En travaillant sur la compréhension du fonctionnement des lymphocytes T, Allison a en fait découvert qu’en bloquant cette protéine PD-1/PD-L1, on démasquait la cellules cancéreuses « aux yeux » du lymphocytes T et qu’une réaction immunitaire redevenait possible contre ce cancer.
Testée initialement dans le mélanome au stade avancé, les inhibiteurs du PD-1/PD-L1 sont en train de révolutionner le traitement du cancer en s’attaquant au cancer du poumon, de la vessie, au mésothéliome… au stade avancé comme, désormais, dans les stades les plus précoces.
Une autre voie pour renforcer les défenses
Tasuku Honjo travaille à l’Université de Kyoto au Japon, où il a d’abord étudié une autre protéine située sur la surface des lymphocytes T et connue sous le nom de CTLA-4. Elle a été identifiée comme un des cofacteurs intervenant dans l’activation/freinage des lymphocytes T-CD4, et plus spécifiquement comme frein de ces cellules. Or, les lymphocytes T-CD4 ont un rôle majeur dans l’activation du système immunitaire.
Honjo a ensuite développé un anticorps capable de neutraliser cette protéine et a obtenu des résultats spectaculaires sur la stimulation de l’activité des lymphocytes T-CD4 et dans des études sur le cancer chez la souris. Ses travaux ont été relayés par Allison et ses collègues qui ont démontré que des souris atteintes d’un cancer pouvaient être guéries par cet anticorps. La recherche s’est poursuivie jusqu’à ce que ce médicament, appelé « ipilimumab », soit adapté pour les humains et approuvé par la Food and Drug Administration (FDA) aux USA en 2011 chez les patients souffrant d’un mélanome au stade avancé.

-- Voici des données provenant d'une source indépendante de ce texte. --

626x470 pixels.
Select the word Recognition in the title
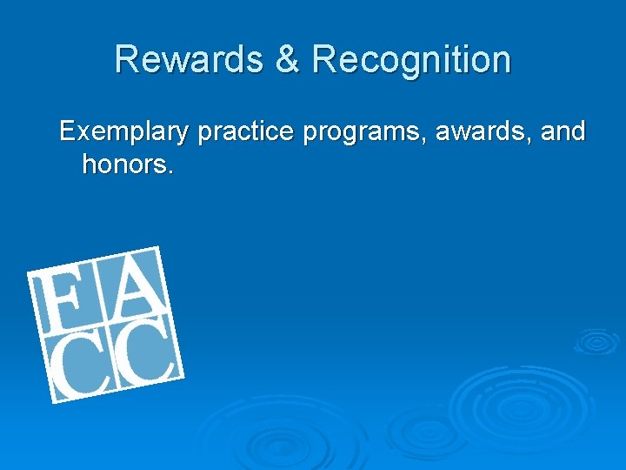pyautogui.click(x=411, y=60)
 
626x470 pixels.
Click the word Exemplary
pyautogui.click(x=123, y=132)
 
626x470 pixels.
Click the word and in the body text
pyautogui.click(x=563, y=132)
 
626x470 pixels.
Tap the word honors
pyautogui.click(x=126, y=164)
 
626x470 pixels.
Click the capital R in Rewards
pyautogui.click(x=127, y=60)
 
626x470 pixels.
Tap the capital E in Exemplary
pyautogui.click(x=67, y=132)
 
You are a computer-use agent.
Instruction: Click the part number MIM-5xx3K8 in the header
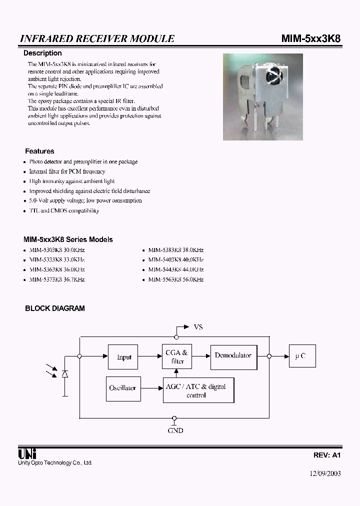pos(311,38)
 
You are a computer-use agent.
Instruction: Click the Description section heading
pos(43,53)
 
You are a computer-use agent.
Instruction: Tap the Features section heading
pos(40,151)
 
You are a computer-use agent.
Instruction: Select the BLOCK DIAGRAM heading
pos(55,308)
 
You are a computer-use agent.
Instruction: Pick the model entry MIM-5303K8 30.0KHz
pos(57,250)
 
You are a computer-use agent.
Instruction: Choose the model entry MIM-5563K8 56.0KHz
pos(176,280)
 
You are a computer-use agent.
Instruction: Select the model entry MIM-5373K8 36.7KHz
pos(57,280)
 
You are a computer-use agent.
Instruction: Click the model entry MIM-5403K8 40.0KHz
pos(176,260)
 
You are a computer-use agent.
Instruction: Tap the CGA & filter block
pos(177,357)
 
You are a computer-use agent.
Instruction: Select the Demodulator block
pos(233,356)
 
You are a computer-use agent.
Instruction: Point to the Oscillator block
pos(122,388)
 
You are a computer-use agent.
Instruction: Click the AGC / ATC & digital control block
pos(198,390)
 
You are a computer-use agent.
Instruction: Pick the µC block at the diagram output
pos(300,356)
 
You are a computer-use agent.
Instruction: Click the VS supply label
pos(198,327)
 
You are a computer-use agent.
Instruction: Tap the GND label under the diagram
pos(176,430)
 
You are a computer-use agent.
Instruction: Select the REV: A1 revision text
pos(327,456)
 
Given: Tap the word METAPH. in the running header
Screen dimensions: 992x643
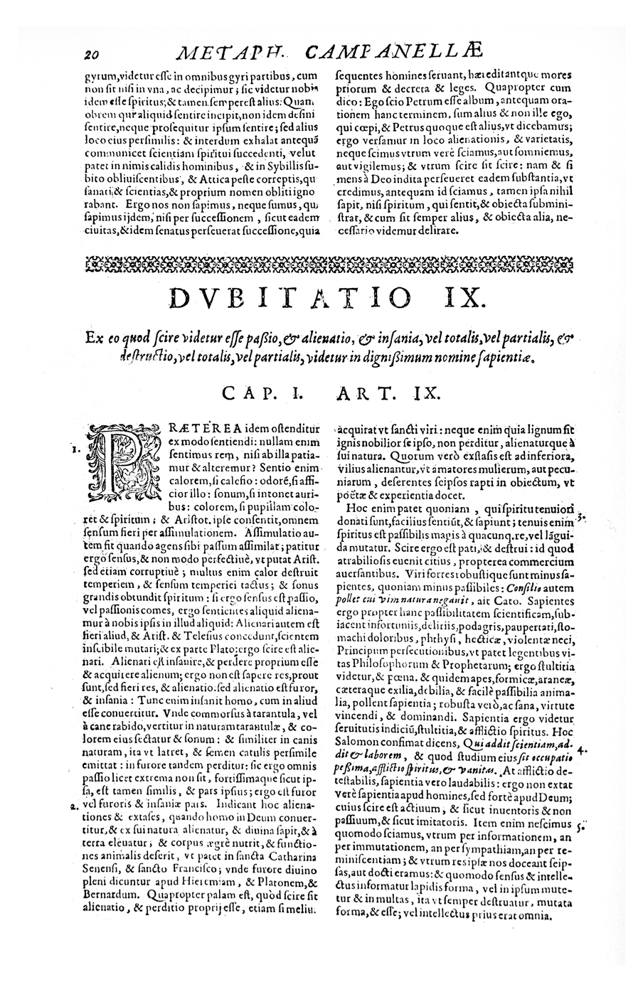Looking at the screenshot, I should [x=228, y=53].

Deux versants de l’immunothérapie
Pendant ce temps, le développement des anti-PD-1 s’est poursuivi et d’autres molécules ont été approuvées successivement. En monothérapie, les traitements anti-PD-1 apparaissent plus efficaces que les traitements anti-CTLA-4, mais la combinaison des deux est remarquablement plus efficace, en particulier dans le mélanome. En cas d’association de ces 2 types d’immunothérapie, le CTLA-4 qui stimule l’immunité, et le PD-1/PD-L1, qui empêche le camouflage du cancer, les réponses anti-cancéreuses sont meilleures. De plus, lorsque les malades souffrant de mélanome sont en réponse prolongée sous traitement, il devient possible d’envisager une interruption de la double immunothérapie sans rechute immédiate, ce qui n’est pas aussi souvent possible en cas de traitement par un inhibiteur du PD-1 en monothérapie.
Tout n’est pas rose
La combinaison d’immunothérapies, majore cependant les effets secondaires, qui deviennent plus importants et doivent être gérés. Malgré la vague d’espoir suscitée par ces nouveaux traitements, tous les malades ne peuvent pas encore en bénéficier : certains cancers ne répondent pas à ces traitements, en particuliers ceux qui sont peu inflammatoires et où il y a peu de cellules immunitaires dans le cancer. Par ailleurs, ces traitements sont très coûteux et mettent en péril l’équilibre financier des assurances maladies dans les différents pays.
Les perspectives
Il reste encore beaucoup de travail à faire pour que ces nouveaux traitements puissent aider davantage de patients. Au cours de ces 40 dernières années, les oncologues ont perfectionné le maniement des traitements classiques du cancer comme la chirurgie, les chimiothérapies et la radiothérapie. L’immunothérapie ne va pas les faire disparaître et il est, au contraire, nécessaire de développer les futures bonnes combinaisons des différents traitements au mieux des besoins de chaque malade. L’inclusion de l’immunothérapie quand elle est le plus utile va ouvrir tout un nouveau champ des possibles.